By Mary Welch

With about $40 million cash on hand, ImmuLogic Pharmaceutical Corp. is ending its business activities and aiming to distribute its assets.

"We are now in the process of deciding what is the best way to carry that out," said Joseph Marr, president and CEO. "Until then, we're not prepared to give numbers or more details."

The company, which never recovered from its failed clinical trials of the allergy vaccines Allervax Ragweed and Allervax Cat, has five employees, down from an all-time high of 155 employees two and a half years ago.

In a Phase II trial reported in April 1996, Allervax Cat produced statistically significant benefit in only one of four dosing regimes. A month earlier, development partner Hoechst Marion Roussel, of Frankfurt, Germany, had pulled out of the collaboration. In January 1997, Phase II study results from the Allervax Ragweed trial demonstrated statistically significant benefit at one dose level, but failed to show as much in another. A second trial was delayed. (See BioWorld Today, June 30, 1997, p. 1.)

In late 1997, the company put both trials on hold, slashed staff and cut projected net cash spending from about $18 million to $3 million per year.

The Allervax products used allergy-causing proteins to teach the immune system not to respond to a specific invading allergen, such as ragweed pollen or cat dander.

"We just didn't see the efficacy we expected," Marr said of the trials. "We could have researched it and done more trials, but that would have been an expensive proposition, and it just didn't make sense."

However, the company retooled the allergy drugs and entered into agreements with Sankyo Co.

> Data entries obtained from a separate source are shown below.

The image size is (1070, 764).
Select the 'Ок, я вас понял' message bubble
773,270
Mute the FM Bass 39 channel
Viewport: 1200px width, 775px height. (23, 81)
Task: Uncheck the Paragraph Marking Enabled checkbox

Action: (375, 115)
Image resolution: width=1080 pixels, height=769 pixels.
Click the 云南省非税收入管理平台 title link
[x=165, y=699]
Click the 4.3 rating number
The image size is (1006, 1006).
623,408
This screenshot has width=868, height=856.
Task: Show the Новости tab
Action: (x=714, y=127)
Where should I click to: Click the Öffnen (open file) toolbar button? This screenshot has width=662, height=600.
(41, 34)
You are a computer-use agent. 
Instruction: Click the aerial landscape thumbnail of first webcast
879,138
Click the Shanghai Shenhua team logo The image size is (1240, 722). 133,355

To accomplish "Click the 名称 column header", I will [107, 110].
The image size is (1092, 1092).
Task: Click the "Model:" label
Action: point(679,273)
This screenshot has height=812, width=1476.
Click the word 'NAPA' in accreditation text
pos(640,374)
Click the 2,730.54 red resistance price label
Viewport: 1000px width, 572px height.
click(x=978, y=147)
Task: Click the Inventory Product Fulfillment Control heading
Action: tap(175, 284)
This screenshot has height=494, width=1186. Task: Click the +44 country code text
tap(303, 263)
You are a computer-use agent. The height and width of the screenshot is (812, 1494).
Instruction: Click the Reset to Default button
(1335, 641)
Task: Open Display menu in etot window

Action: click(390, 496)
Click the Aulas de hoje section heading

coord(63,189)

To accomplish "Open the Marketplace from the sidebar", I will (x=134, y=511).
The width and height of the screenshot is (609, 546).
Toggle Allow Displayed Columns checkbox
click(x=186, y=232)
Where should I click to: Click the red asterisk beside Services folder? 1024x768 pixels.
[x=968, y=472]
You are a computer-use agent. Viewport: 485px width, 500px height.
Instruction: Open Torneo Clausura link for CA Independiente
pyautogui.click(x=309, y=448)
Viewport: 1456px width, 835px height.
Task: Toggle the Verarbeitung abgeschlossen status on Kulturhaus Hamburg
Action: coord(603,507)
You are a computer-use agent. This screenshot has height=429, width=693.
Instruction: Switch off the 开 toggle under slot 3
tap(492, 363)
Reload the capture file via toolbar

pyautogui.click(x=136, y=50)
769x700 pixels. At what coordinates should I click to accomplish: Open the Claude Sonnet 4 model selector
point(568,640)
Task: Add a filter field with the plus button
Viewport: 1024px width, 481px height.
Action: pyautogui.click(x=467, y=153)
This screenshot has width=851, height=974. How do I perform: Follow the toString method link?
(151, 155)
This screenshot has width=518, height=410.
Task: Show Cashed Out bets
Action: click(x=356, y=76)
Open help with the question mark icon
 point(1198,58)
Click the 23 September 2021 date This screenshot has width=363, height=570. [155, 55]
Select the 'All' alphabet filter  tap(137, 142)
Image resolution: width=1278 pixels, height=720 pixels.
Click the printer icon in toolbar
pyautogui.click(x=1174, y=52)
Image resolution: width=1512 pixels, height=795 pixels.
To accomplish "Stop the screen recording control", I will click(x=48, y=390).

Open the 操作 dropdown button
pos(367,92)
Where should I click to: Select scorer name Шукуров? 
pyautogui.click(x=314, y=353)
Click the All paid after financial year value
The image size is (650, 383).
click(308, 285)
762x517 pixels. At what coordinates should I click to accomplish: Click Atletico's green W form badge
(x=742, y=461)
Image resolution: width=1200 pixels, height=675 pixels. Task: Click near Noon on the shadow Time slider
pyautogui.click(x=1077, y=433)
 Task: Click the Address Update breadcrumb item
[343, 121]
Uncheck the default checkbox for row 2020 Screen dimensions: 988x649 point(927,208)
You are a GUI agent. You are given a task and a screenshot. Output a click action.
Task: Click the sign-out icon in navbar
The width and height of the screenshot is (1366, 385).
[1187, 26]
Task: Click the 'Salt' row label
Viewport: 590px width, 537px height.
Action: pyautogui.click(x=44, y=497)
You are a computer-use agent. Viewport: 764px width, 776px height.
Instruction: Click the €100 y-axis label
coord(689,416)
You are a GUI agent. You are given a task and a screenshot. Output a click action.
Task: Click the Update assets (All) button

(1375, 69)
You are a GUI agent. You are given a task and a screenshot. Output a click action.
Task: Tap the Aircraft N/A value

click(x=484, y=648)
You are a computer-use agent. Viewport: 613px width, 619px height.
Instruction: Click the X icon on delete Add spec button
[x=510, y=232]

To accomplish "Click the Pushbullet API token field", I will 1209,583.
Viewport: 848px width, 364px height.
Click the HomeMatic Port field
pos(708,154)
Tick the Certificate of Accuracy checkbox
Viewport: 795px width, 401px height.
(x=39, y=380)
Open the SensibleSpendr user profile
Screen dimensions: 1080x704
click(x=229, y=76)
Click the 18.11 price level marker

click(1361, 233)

Ltd., of Tokyo, for a treatment of allergies to Japanese cedar pollen; and with Heska Corp., of Fort Collins, Colo., to use ImmuLogic's recombinant allergen technology for diagnosis and treatment of allergies in humans and animals. (See BioWorld Today, May 28, 1998, p. 1, and June 22, 1998, p. 1.)

"We're considering the best method to deal with potential royalty streams in our collaborations with Sankyo and Heska," Marr said.

As the company's troubles piled up, ImmuLogic officials reviewed about 70 companies to merge with or acquire.

"We made the decision that it was better to save our cash than use it to acquire or merge with an early-stage biotech company," Marr said. "The important message is that we believe we have a good deal [with Cantab Pharmaceuticals plc, of Cambridge, U.K.], and we have been careful to conserve our cash and will maximize best return to our investors."

The deal with Cantab, in which Waltham, Mass.-based ImmuLogic sold two research-stage vaccine programs for the treatment of nicotine and cocaine addiction for $9 million in Cantab stock, is unaffected by the most recent development.

ImmuLogic gave $6 million in cash to help fund the vaccines' development through the end of 2000, by which time the vaccines should be in Phase II trials. Contingent upon their successful completion, ImmuLogic could reap as much as $11 million in milestone payments.

"We believe this is a very favorable deal for our shareholders, and I believe they will see a good upside on this," Marr said. Although Cantab is developing the vaccines, Marr said it is likely that ImmuLogic will have an operating role in the program.

ImmuLogic's stock (NASDAQ:IMUL) closed Monday at $1.718, up $0.218.